Laptops for Students

Here's a good post on the Illinois governor's proposal to buy laptops (at $300 apiece) for 169,000 seventh-graders in that state. Seems like an extraordinary waste of money to me. With $300 of books, the kids might actually learn something. It's possible that they might learn something from the computers as well, but not likely: They'll far more likely use the computers (for the most part) for such crucial tasks as email, instant messenging, looking up news about celebrities/movies/music, etc. What plausible reason is there to think that giving a seventh-grader a free laptop is going to improve the learning process in any way?

The post also reports on a similar program in Maine, which unsurprisingly has had no benefit on test scores. A professor had this response:
But David Silvernail, a University of Southern Maine professor hired to evaluate the program, said he didn’t expect the laptops to make much difference on state tests. ‘’The test doesn’t test the right things . . . except possibly in writing,” he said. ‘’Our test is like most tests. It’s still kind of testing recall — ‘Do you know this fact?’ ”
I've never understood these sorts of paeans to ignorance. Yes, as a general matter, it is more important that a student be able to describe and analyze historical forces than that he remember the exact date of the Gettysburg Address. It is more important that a student be able to perceive the important themes of literature than that she be able to identify specific quotes from Hamlet.

But in reality, the ability to think on a higher level comes only after many long hours of immersion in the details of a particular subject. It's not as if students can understand the principles behind quadratic equations without ever having learned how to solve a quadratic equation. It's not as if students can learn to analyze literature without having ever actually read something (in which case, they ought to have some familiarity with what they read). And it's not as if students can learn to analyze history in the abstract, without knowing anything about who did what, and when.

Thus, a test based on factual knowledge is probably going to correlate very well with "ability to think." A student who has been deeply immersed in the "facts" of history/literature/whatever may well have picked up the "ability to think" about that subject along the way.
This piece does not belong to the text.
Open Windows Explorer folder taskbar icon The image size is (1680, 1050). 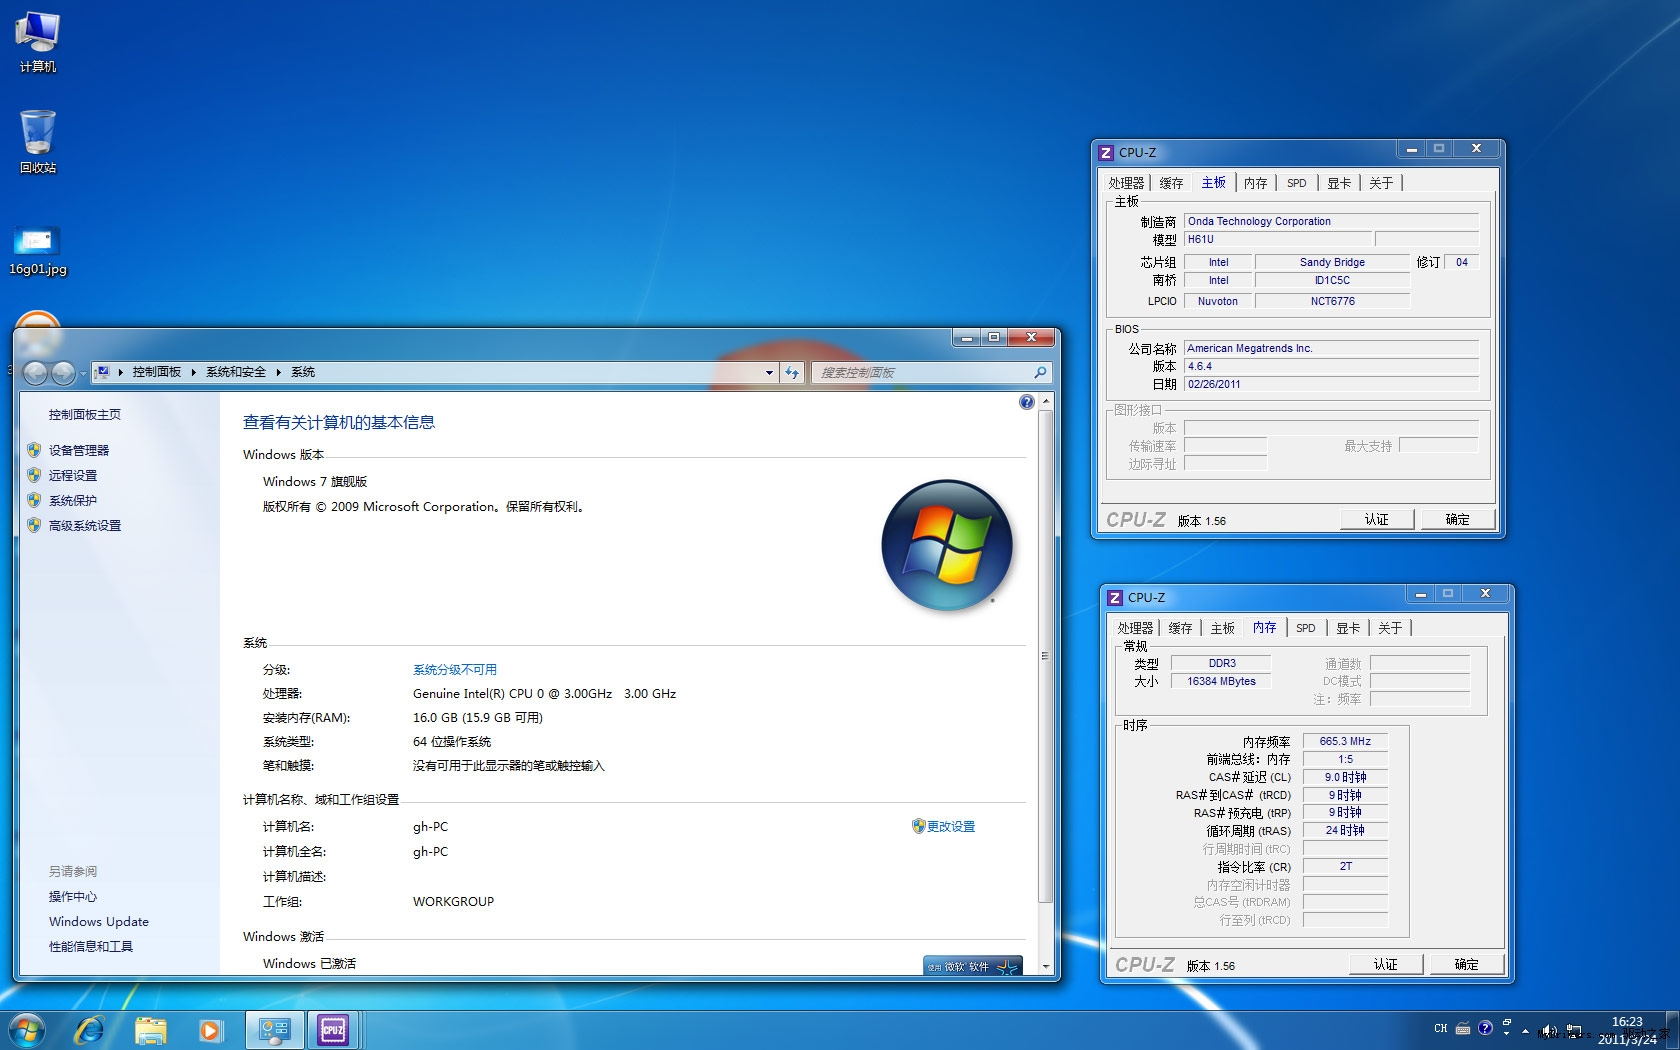click(x=150, y=1029)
And conversely, a student who is ignorant of all the basic facts about a subject cannot conceivably have "learned to think" about that subject, any more than you could be a professional basketball player without having spent countless tedious hours in practicing basic skills (as well as mastering the rules).

Anyway, back to laptops: If giving students laptops doesn't help them to learn any particular facts, what does it help them learn?



Blogger Dumb Hand said...

If law students are unable to use their laptops for disciplined learning, I doubt that seventh graders can.

Technology will not magically instill children with a desire to learn. That desire has to come from other sources.